Mittwoch, 2. Dezember 2020

Ursula Poznanski - Erebos 2

 


Kurzbeschreibung:

Als Nick auf seinem Smartphone ein vertrautes Icon in Gestalt eines roten E entdeckt, glaubt er zuerst an einen Zufall. Aber dann wird ihm klar: Erebos hat ihn wiedergefunden.
Der sechzehnjährige Derek hingegen ist nur kurz misstrauisch, als das rote E auf seinem Handy aufleuchtet. Zu spät begreift er, dass er selbst zu einer Spielfigur geworden ist. Und es um viel mehr geht, als er sich je hätte vorstellen können …

Buchdaten:

Gebundene Ausgabe: 512 Seiten
Verlag: Loewe Verlag
Erscheinungsdatum: 14. August 2019
ISBN: 9783743200494

Meine Meinung:

"Erebos 2" ist die Fortsetzung des erfolgreichen Jugendroman, mit dem Ursula Poznasnski 2010 ihren großen Durchbruch hatte.

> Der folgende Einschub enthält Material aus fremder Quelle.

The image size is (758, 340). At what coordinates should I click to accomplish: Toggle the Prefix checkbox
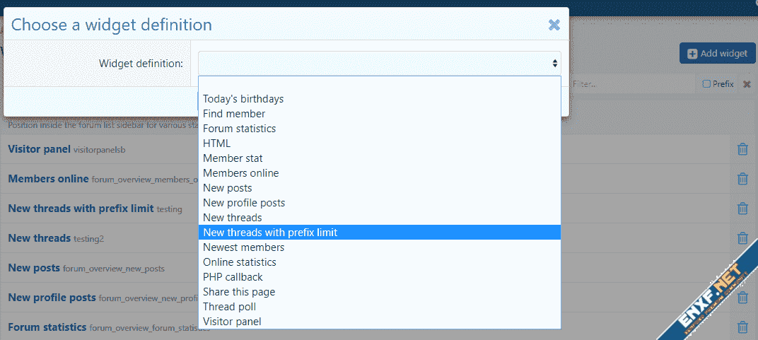click(x=706, y=84)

Nick ist mittlerweile Student, zehn Jahre sind vergangen seit das Computerspiel Erebos ihn in seinen Fängen hatte. Ein Spiel, das Onlinewelt und Realität gefährlich vermischte und die Spieler ihr Leben kosten konnte. Als auf Nick's Smartphone das Icon des Spiels erneut auftaucht, wehrt er sich erst dagegen dass ihn die Vergangenheit einholt. Doch alles umsonst, Erebos ist zurück und es hat sich weiterentwickelt. Ursula Poznanski lässt mit diesem Buch bekannte Protagonisten aus dem ersten Band erneut in Erscheinung treten, aber auch einige neue auftreten. Waren es 2010 noch Onlinespiele, die als Thematik im Fokus standen, sind es jetzt soziale Medien. Erebos ist nun auch in der Lage über Smartphones auf die handelnden Personen zuzugreifen. Der eigentliche Hintergrund bleibt dabei für den Leser lange verborgen, doch das Schema ist analog zum ersten Band aufgebaut. Die Protagonisten agieren erneut in der virtuellen Welt oder der tatsächlichen Realität, Aktionen vermischen zwischen den Welten. Künstliche Intelligenz zwingt die Akteure immer mehr zu Aktionen, die wie Zahnräder ineinander greifen und auf ein ganz bestimmtes Ziel hinauslaufen. Die Akteure werden zu Spielfiguren auf dem Schachbrett. Der Jugendthriller ist dabei gewohnt flüssig zu lesen, der Schreibstil der Autorin trägt wesentlich dazu bei. Auch entwickelt sich die Geschichte immer mehr bzgl. Spannung in Richtung des vermeintlichem Höhepunkt, ein paar Überraschungen tragen dazu bei. Aber die Geschichte ist trotz allem nicht wirklich neu. War der erste Band noch mit einem echten "Wow" versehen, ist dies halt nur Erebos zehn Jahre später in etwas abgewandeltem Gewand. Die Fortsetzung ist gelungen, aber sie erreicht nicht den ersten Band. Trotz meiner kleinen Kritikpunkte ist das Buch aber eine lesenswerte Lektüre, die neben der Zielgruppe Jugendliche auch wieder Lesestoff für Erwachsene ist.